Zur Sicherstellung der flächendeckenden Versorgung ist ein Paket unter anderem aus folgenden Schritten geschnürt worden:
- Hausärzte will die Koalition bei der Delegation ärztlicher Leistungen, „beispielsweise durch die Förderungen von Versorgungsassistentinnen und -assistenten und Gemeindeschwestern“, unterstützen.
- Es sollen Stipendien für Landärzte ausgelobt werden.
- Bedingungen für eine kleinräumige Bedarfsplanung sollen mit den Kommunen ausgehandelt und auf Bundesebene vertreten werden.
- Für Kommunen ist eine „Serviceeinheit“ geplant, welche anhand der Analyse regionaler Versorgungsstrukturen bei der Weiterentwicklung der Gesundheitsversorgung oder bei Problemen in der ärztlichen Versorgung vor Ort berät.
- Ausbau regionaler Gesundheitszentren mit dem Ziel, „am Ende der Legislaturperiode in jedem Landkreis ein Gesundheitszentrum in Zusammenarbeit mit Kassenärztlicher Vereinigung, den Kommunen und den Kostenträgern etabliert zu haben“. In Gesundheitszentren arbeiten laut Vertrag alle Akteure der Vor- und Nachsorge zusammen, multiprofessionelle Teams kümmern sich um die Patienten.

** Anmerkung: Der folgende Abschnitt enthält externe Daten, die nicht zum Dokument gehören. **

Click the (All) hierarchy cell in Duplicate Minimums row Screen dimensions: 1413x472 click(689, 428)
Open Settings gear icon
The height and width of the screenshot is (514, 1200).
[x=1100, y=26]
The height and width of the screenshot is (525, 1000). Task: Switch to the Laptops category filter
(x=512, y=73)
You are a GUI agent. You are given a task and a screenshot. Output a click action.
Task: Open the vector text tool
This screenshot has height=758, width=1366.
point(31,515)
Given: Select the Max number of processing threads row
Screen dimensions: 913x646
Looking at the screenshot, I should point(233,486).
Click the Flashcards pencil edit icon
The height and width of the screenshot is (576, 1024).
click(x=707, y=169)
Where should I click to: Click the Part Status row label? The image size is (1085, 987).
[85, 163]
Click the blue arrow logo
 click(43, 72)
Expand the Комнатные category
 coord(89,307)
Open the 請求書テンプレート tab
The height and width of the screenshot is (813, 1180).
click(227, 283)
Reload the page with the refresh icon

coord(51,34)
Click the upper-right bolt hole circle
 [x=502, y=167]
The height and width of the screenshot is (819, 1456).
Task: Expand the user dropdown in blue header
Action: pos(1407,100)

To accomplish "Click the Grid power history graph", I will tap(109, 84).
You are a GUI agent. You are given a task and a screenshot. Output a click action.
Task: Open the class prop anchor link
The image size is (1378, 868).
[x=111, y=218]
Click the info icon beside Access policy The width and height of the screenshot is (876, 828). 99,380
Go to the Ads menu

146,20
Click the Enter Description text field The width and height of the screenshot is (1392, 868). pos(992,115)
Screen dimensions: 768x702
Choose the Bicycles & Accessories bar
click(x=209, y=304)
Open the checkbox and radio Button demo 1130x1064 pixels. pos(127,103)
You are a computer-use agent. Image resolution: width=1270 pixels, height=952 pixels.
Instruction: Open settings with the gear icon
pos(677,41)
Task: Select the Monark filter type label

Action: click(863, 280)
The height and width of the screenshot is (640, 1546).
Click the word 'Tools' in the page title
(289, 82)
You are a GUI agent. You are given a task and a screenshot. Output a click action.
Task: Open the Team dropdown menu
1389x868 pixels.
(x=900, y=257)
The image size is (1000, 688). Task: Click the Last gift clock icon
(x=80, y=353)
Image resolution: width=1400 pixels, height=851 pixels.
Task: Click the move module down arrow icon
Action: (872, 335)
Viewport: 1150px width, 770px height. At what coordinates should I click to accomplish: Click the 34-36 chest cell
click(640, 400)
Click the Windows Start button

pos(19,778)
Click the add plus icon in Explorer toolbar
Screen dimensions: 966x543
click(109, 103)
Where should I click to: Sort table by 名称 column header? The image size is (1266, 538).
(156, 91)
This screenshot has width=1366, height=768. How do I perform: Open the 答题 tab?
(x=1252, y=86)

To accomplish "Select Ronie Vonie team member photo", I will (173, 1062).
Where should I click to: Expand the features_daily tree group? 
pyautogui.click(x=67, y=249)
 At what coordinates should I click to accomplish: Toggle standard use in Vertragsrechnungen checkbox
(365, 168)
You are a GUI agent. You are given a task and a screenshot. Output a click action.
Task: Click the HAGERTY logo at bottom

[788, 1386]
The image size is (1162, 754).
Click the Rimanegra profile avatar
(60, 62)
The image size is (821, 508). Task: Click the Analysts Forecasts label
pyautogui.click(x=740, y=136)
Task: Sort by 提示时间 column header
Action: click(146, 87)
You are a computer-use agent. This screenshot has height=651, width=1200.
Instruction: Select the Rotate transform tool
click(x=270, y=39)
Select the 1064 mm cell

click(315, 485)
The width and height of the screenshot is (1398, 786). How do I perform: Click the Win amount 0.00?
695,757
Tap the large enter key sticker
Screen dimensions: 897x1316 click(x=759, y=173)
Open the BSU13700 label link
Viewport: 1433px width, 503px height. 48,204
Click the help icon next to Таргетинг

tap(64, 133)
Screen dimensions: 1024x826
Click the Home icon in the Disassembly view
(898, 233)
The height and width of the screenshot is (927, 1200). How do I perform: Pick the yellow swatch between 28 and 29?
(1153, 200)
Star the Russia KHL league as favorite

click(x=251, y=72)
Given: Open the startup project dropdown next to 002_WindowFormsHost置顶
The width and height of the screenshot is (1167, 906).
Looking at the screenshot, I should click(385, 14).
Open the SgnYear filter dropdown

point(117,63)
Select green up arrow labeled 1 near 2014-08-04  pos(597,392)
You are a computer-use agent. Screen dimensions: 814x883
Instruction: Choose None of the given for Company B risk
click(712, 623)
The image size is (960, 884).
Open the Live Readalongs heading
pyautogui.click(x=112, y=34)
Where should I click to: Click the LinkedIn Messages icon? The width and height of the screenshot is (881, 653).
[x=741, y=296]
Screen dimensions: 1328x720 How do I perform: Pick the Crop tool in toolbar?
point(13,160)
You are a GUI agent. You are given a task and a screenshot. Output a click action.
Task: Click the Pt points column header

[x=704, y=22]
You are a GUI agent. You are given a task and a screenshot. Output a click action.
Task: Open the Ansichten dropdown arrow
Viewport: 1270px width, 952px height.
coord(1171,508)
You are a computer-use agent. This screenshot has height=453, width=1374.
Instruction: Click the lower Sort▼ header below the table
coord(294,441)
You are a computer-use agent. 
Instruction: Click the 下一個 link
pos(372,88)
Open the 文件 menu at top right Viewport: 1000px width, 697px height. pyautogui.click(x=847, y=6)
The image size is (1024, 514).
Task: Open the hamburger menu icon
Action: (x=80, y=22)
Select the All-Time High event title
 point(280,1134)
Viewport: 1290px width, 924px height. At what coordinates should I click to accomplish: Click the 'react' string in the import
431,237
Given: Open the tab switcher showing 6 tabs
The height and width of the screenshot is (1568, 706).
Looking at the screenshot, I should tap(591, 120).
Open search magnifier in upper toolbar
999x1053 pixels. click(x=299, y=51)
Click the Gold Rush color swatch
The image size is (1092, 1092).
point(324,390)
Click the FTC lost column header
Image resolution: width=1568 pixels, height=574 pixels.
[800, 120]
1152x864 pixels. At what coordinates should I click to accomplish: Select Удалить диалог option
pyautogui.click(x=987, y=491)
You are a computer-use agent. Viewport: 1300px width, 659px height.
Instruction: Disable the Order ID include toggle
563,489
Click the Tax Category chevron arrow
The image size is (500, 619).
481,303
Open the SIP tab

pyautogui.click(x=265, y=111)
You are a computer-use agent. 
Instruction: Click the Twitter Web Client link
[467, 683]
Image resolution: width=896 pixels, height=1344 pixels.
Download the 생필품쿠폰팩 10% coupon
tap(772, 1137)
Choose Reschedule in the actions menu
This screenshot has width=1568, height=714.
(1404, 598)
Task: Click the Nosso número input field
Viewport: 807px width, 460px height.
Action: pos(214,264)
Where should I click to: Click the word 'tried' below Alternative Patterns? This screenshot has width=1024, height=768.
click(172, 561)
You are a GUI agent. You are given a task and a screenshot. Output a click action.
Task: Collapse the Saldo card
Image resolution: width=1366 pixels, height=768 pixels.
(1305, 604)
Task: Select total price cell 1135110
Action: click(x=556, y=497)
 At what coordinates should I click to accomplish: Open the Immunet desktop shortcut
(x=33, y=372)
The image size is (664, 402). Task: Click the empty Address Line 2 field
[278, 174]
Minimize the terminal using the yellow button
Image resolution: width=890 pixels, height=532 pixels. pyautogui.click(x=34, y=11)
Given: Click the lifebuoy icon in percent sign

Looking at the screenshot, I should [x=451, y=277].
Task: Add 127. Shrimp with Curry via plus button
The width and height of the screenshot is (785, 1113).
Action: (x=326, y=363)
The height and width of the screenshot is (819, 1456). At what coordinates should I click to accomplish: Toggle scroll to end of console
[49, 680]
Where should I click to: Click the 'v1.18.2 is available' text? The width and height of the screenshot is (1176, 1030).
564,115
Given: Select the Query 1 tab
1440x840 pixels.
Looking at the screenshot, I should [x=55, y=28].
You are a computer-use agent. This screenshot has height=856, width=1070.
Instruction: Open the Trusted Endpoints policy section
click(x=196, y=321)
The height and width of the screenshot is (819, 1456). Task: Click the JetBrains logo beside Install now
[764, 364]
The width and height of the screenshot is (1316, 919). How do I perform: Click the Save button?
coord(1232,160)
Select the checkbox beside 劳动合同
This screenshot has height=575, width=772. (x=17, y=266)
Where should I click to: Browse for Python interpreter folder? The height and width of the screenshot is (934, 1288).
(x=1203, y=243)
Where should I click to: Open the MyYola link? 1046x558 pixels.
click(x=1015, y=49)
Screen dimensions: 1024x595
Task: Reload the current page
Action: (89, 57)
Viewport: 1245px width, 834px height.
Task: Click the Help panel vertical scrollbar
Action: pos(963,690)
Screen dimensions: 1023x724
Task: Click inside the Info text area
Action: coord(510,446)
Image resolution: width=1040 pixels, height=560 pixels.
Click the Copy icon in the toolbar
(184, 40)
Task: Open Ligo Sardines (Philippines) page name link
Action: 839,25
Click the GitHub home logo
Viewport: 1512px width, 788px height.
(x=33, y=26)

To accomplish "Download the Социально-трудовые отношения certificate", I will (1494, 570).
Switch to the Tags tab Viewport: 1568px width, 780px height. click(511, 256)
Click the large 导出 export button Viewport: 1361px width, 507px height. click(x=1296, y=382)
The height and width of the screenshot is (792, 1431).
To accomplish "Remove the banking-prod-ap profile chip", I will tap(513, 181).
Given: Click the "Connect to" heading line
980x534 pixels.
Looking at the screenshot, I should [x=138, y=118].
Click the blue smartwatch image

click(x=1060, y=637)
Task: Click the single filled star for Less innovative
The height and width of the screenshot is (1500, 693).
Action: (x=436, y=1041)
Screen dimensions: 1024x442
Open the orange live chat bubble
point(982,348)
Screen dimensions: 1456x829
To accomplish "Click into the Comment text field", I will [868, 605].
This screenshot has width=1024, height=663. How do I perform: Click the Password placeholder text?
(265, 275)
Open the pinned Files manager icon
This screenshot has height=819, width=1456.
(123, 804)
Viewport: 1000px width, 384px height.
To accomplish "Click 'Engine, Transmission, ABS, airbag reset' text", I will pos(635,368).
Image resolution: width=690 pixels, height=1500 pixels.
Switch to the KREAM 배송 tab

- Gemeinschaftspraxen und kommunale Medizinische Versorgungszentren (MVZ) will die neue Regierung fördern. „Wir wollen durch eine Beratungsstelle die Weiterentwicklung von MVZ unterstützen und eine Anschubfinanzierung für diese bereitstellen.“
- Darüber hinaus soll die sektorenübergreifende Versorgung weiter gestärkt und ausgebaut werden. Im Rettungsdienst etwa soll dazu laut Vertrag auch explizit auf Telemedizin gesetzt werden.
Der neue Minister für Digitale Strategie und Entwicklung hat laut Koalitionsvertrag unter anderem eine Milliarde Euro aus einer „Digitalisierungs-Offensive“ zur Verfügung.
Ärztekammer setzt auf Zusammenarbeit
Dr. Edgar Pinkowski, Präsident der Landesärztekammer Hessen, pochte während der Koalitionsverhandlungen wie auch nach Abschluss des Gesundheitspakts 3.0 wiederholt auf die Wichtigkeit einer guten Zusammenarbeit zwischen Ärzten und Politik. „Um eine bestmögliche Versorgung sowohl im ambulanten als auch im stationären Bereich in Hessen zu erreichen, ist die Zusammenarbeit aller Akteure im Gesundheitswesen erforderlich“, so Pinkowski. Zu den wichtigsten Zielen des Paktes gehört aus seiner Sicht die Fachkräftesicherung. „Die steigende Zahl betagter Menschen und der zunehmende Mangel an Hausärzten und Fachärzten vor allem in ländlichen Gebieten machen ein Bündel von Maßnahmen nötig. Dazu gehören aus Sicht der Landesärztekammer in erster Linie die Erhöhung der Medizinstudienplätze, um auch in Zukunft eine flächendeckende ärztliche Versorgung bieten zu können, aber auch eine Erhöhung der ärztlichen Weiterbildungsangebote im ambulanten Bereich sowie mehr Angebote in Verbundweiterbildung, das heißt in der kombinierten Weiterbildung in Klinik und Praxis.“
Nachdem im Wahlkampf den Themen Gesundheit und Pflege kein großer Stellenwert beigemessen worden sei, appellierte der Kammerchef nach Abschluss der Koalitionsverhanldungen an die neue Landesregierung, der Gesundheitsversorgung nun eine größere Rolle einzuräumen.